Last modified: May 15, 2004
Story and photos by Philbert Ono
|Before starting, Akebono passes his son to the referee.|
Luckily he had a son because he would not have been allowed to do it with a daughter. Females are prohibited from entering the sumo ring, even at sumo stables. This is one of the things I disapprove of sumo (another thing is the requirement for foreign wrestlers to acquire Japanese citizenship to become a sumo elder or stablemaster). Barring women from stepping onto the sumo ring, even to give an award to a wrestler, is one of the most blatant and preposterous forms of sexual discrimination in Japan. It was devised centuries ago, and for the sake of tradition, traditionalists in the sumo world have maintained this extremely absurd custom and belief that women are considered to be impure (due to menstruation). I'm not saying this as a gaijin (foreigner) who likes to criticize Japan or the Japanese. Nor am I saying this as a women's rights advocate. I say this from the standpoint of plain, old common sense.
Up to 1909, women were actually not allowed enter a sumo arena to view sumo matches. And once upon a time, women were prohibited from setting foot on sacred Mt. Fuji.
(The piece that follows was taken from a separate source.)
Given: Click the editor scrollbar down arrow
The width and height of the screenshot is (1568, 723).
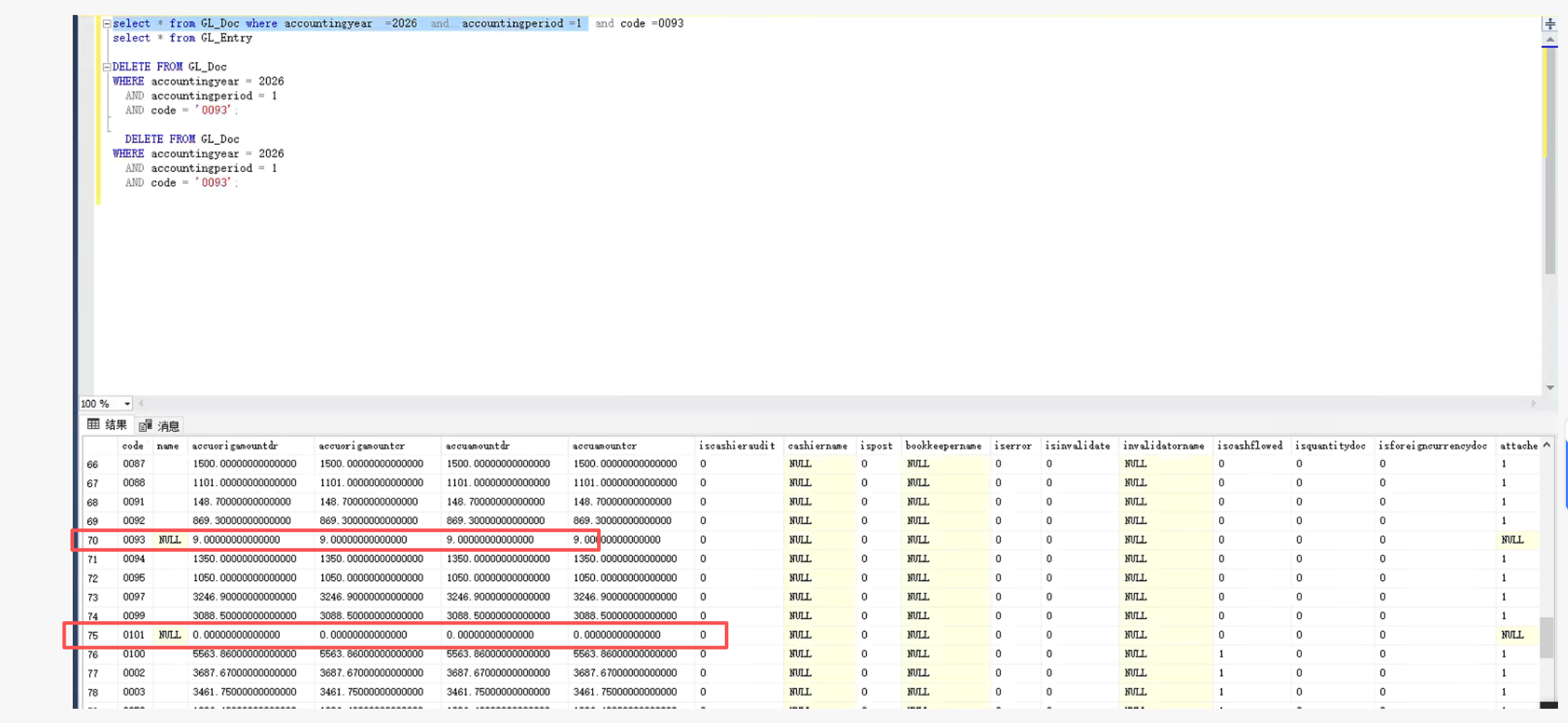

Can you imagine if these traditions were still being practiced today?
Such discriminatory practices were abolished long ago, and here we are in the 21st century with women still unable to step into the sumo ring. The Japan Sumo Association has constantly rejected requests from important female ministers in the Prime Minister's Cabinet to give an award to the tournament winner in the sumo ring.
Fusae Ota, the current governor of Osaka and Japan's first woman governor, has also requested that she be allowed to give the Emperor's Cup to the winner of the grand sumo tournament in Osaka held every March. But as of this writing, she has not yet succeeded in entering the sumo ring. (Read a news article about it here.) It only makes the sumo association look silly. It's a matter of time before the sumo association will have to acquiesce. After all, you can't produce sumo wrestlers without women. And women (wives of stablemasters) play a major role at sumo stables in raising young sumo aspirants.
I keep thinking, what would finally make them abolish this rule? Probably a female Japanese Prime Minister. The sumo association would look really bad if they even refuse a female Prime Minister from entering the sumo ring to give the Emperor's Cup to the tourney winner. (Note that legitimate female sumo wrestling also exists in Japan, but they are not under the jurisdiction of the Japan Sumo Association who ironically give its blessings to female sumo wrestling.)